Hantavirus pulmonary syndrome: What are the risks?

Photo of deer mouse © UC Regents 2012
The deer mouse is the primary carrier of hantavirus in Northern California.

Updated July 25, 2017

Recent cases of hantavirus infection have increased interest in symptoms and risks for the disease. In this Q&A, Stuart Cohen, chief of infectious diseases and infection control at UC Davis Medical Center, puts the disease in perspective.

Q: What causes hantavirus infection?

Cohen: Hantavirus infection is caused when the virus is excreted by mice or rats into the environment. The deer mouse is the primary carrier of hantavirus in Northern California.
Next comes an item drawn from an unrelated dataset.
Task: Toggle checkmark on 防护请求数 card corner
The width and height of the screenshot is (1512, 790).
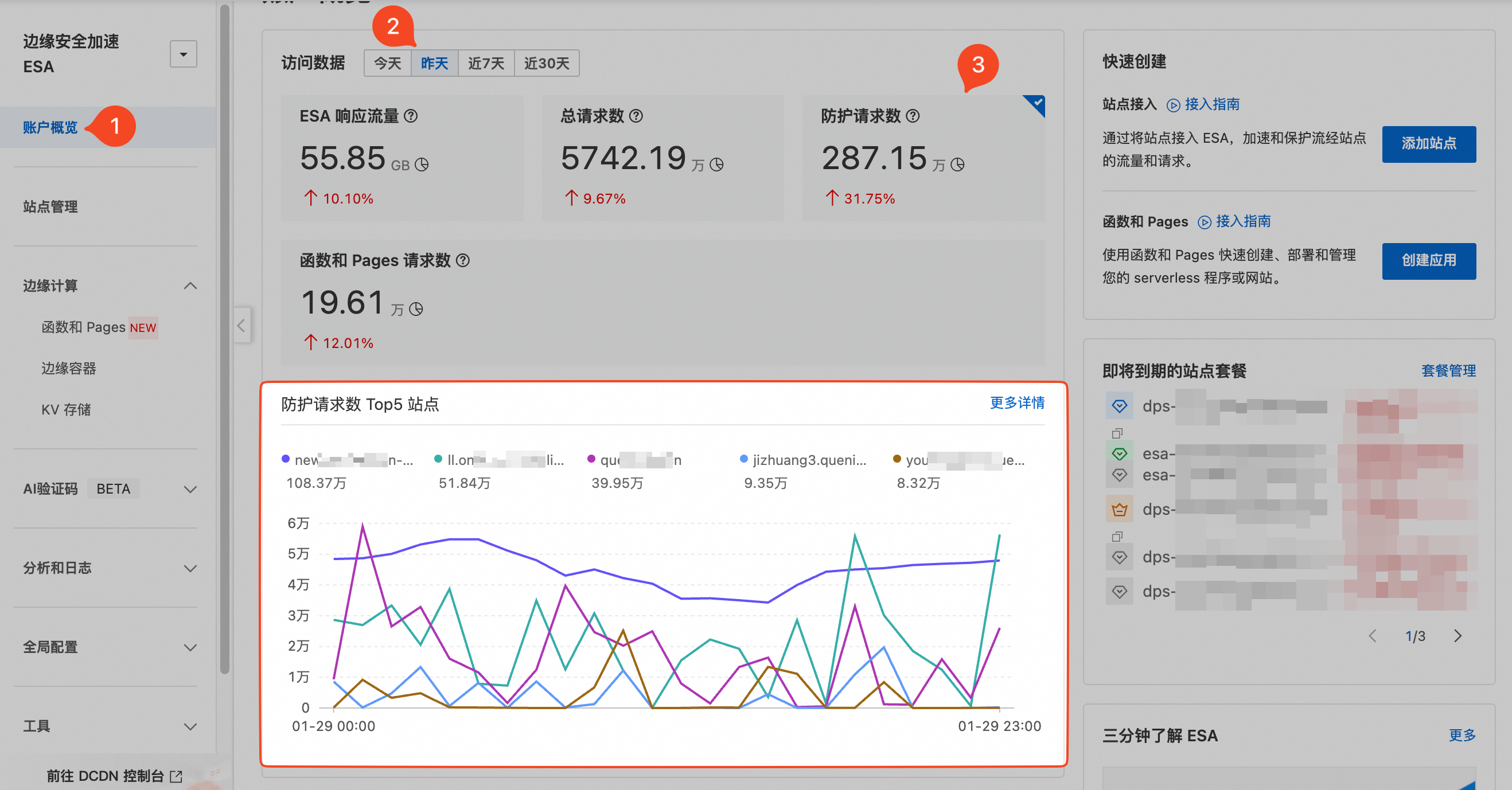Action: coord(1037,103)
The virus is transmitted to humans when they breathe in airborne dust that includes urine or fecal matter from infected rodents. In one case a number of years ago, for instance, a hantavirus patient was infected after shaking out a stored blanket in a cabin at a Northern California campground.

Q: What are the symptoms?

Cohen: The initial symptoms are similar to the flu, including muscle aches, headache and fever. The virus may also cause nausea or vomiting. After this initial stage, hantavirus rapidly affects the lungs, causing shortness of breath, oxygen levels in the blood to drop, and possibly fluid in the lungs and decreased heart function. It's the pulmonary effects that can make the disease fatal.

Q: Is it common?

Cohen: Hantavirus pulmonary syndrome is rare — the chance of getting the disease is 1 in 13,000,000, which is less likely than being struck by lightning. There were only 54 total reported cases in California from 1980 to until 2014. However, because it is uncommon, physicians aren't necessarily on the lookout for it when patients have flu-like symptoms, especially in those who are otherwise fit and healthy. Effective treatment requires active management of pulmonary symptoms well before they become severe.

Q: Is everyone at risk?

Cohen: Anyone who has been camping, working or doing outdoor activities where mice or rats are common, especially in rural areas, and comes down with flu symptoms within six weeks should seek medical treatment. A blood test can confirm hantavirus exposure. It is important to know that the virus is not spread between humans, so friends or family members with the disease are not contagious.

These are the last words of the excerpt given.